-- WHAT THE TASK REQUIRES --
Below are entries to return in full. Keep each one exact.

Pixel coordinate grounding data:
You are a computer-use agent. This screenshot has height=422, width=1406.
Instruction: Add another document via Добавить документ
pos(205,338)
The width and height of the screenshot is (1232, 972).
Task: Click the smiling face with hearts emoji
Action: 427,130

-- ANSWER FOR THIS EXERCISE --
You are a computer-use agent. This screenshot has height=422, width=1406.
Instruction: Add another document via Добавить документ
pos(205,338)
The width and height of the screenshot is (1232, 972).
Task: Click the smiling face with hearts emoji
Action: 427,130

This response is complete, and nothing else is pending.